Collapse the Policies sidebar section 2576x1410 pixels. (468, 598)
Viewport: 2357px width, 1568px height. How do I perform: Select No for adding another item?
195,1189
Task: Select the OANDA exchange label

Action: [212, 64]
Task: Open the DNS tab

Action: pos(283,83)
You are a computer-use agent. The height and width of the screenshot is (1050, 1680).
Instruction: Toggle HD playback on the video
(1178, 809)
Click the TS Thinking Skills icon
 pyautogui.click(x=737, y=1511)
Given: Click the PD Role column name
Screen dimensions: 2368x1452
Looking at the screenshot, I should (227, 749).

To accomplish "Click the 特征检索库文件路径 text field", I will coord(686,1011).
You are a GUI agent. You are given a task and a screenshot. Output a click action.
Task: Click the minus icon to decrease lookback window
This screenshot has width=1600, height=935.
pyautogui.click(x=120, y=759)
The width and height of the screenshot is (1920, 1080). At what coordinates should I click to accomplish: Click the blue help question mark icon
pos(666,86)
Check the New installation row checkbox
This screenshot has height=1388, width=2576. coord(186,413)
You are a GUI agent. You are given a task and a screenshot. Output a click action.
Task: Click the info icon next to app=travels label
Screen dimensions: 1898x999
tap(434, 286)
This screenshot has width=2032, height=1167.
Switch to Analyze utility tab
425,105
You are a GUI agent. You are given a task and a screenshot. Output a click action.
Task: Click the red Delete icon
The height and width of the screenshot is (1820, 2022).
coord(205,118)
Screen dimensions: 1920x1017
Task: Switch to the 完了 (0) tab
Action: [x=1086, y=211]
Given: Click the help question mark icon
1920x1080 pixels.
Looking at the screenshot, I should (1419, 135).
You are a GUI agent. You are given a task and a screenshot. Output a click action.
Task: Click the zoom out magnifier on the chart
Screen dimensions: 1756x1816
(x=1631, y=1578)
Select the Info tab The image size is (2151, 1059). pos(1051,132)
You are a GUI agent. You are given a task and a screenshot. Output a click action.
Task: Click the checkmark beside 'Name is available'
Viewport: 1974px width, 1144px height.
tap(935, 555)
• • • • • • •
Exercise prompt: Print from the line containing "Task: Click the info" to the last line above, exactly as written.

Written response:
Task: Click the info icon next to app=travels label
Screen dimensions: 1898x999
tap(434, 286)
This screenshot has width=2032, height=1167.
Switch to Analyze utility tab
425,105
You are a GUI agent. You are given a task and a screenshot. Output a click action.
Task: Click the red Delete icon
The height and width of the screenshot is (1820, 2022).
coord(205,118)
Screen dimensions: 1920x1017
Task: Switch to the 完了 (0) tab
Action: [x=1086, y=211]
Given: Click the help question mark icon
1920x1080 pixels.
Looking at the screenshot, I should (1419, 135).
You are a GUI agent. You are given a task and a screenshot. Output a click action.
Task: Click the zoom out magnifier on the chart
Screen dimensions: 1756x1816
(x=1631, y=1578)
Select the Info tab The image size is (2151, 1059). pos(1051,132)
You are a GUI agent. You are given a task and a screenshot. Output a click action.
Task: Click the checkmark beside 'Name is available'
Viewport: 1974px width, 1144px height.
tap(935, 555)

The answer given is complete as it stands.